# [PROBLEM]
Having located the line with "The width and height of the screenshot is (525, 455).", repeat it and all remaining lines of the records exactly. Pictures do not belong in the answer.

# [DATA IN THIS EXERCISE]
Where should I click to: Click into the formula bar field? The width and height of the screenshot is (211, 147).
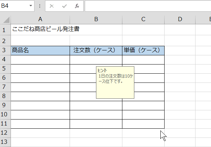pos(148,6)
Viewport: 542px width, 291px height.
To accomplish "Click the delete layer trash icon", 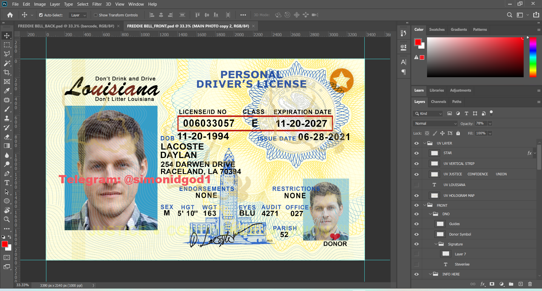I will [x=530, y=284].
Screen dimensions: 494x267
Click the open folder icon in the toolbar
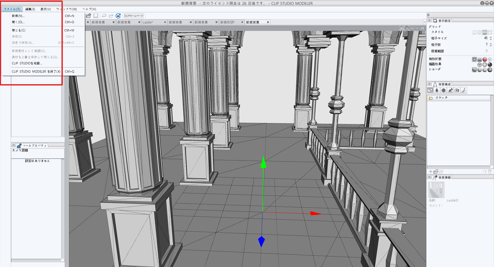point(89,16)
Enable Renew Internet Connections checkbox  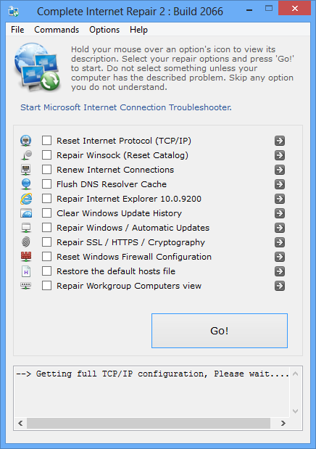pyautogui.click(x=46, y=170)
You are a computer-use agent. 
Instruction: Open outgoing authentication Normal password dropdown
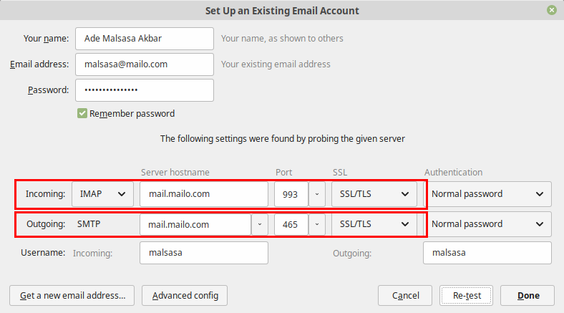pyautogui.click(x=487, y=224)
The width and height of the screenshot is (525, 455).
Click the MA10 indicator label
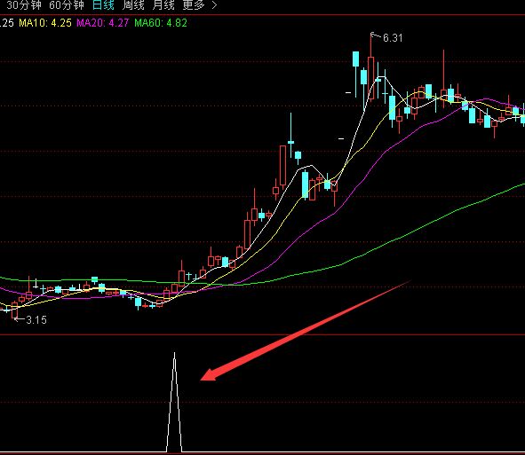(x=45, y=23)
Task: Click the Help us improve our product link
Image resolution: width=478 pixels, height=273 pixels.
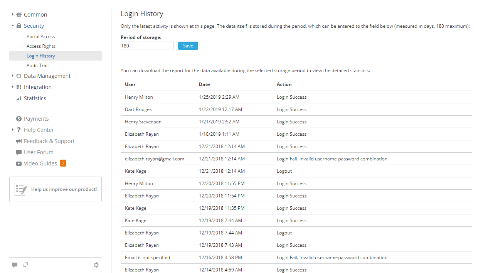Action: [64, 189]
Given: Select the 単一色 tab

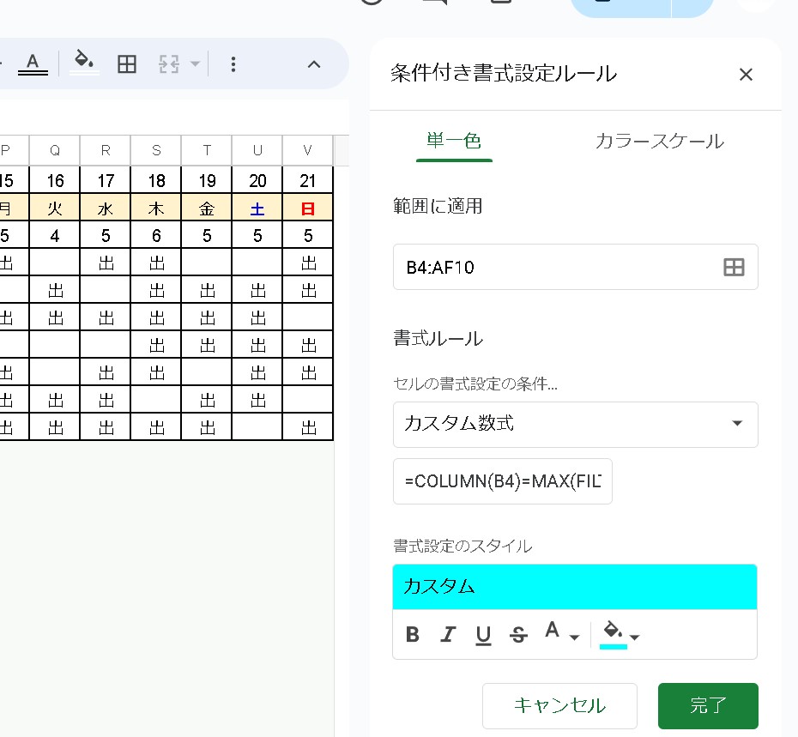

# [OUTPUT FOR THIS EXERCISE]
The width and height of the screenshot is (525, 455).
Click the MA10 indicator label
(x=45, y=23)
Task: Click the Help us improve our product link
Image resolution: width=478 pixels, height=273 pixels.
Action: [64, 189]
Given: Select the 単一色 tab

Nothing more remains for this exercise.